Rapid technological transformation puts organisations in a tight spot, despite generating excitement and some real advances. In an evolving environment it is not always clear where limited resources should be invested. And in the absence of certainty, decision making can be motivated simply by fear of missing out (FOMO). Much of the uncertainty around data is justified.
But for organisations, the perceived opportunity combined with the fear of missing out has resulted in big investment in data and analytics infrastructure, without a clear strategy or understanding of how to derive value from those investments.
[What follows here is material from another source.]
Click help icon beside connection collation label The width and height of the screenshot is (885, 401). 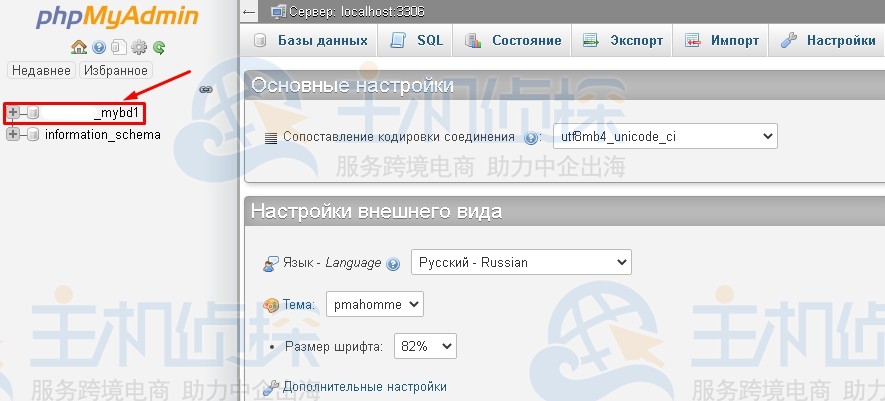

Last year ANZ organisations invested $1.3 billion in data analytics tools or software. But 60 per cent of those same organisations reported having only a 'beginner' or 'basic' level of data maturity. A 2021 Global Data report, which surveyed over 1000 companies worldwide, found that despite significant investment, many organisations are failing to capitalise on their data due to infrastructure and management practices.
In fact, 89 per cent of Australian organisations participating in the survey reported that they are struggling to manage their data. The survey reveals that organisations are awash with data they can’t find, don't trust, fail to understand and, ultimately, proves useless for decision making or enabling new capabilities.
Similarly, a 2020 survey of over 200 IT leaders across Australia revealed high levels of concern around data strategy and data management. For example, 90 per cent of IT leaders are concerned about how they will deal with rapidly increasing quantities of data. Figure 1 shows the reported concerns of Australian organisations.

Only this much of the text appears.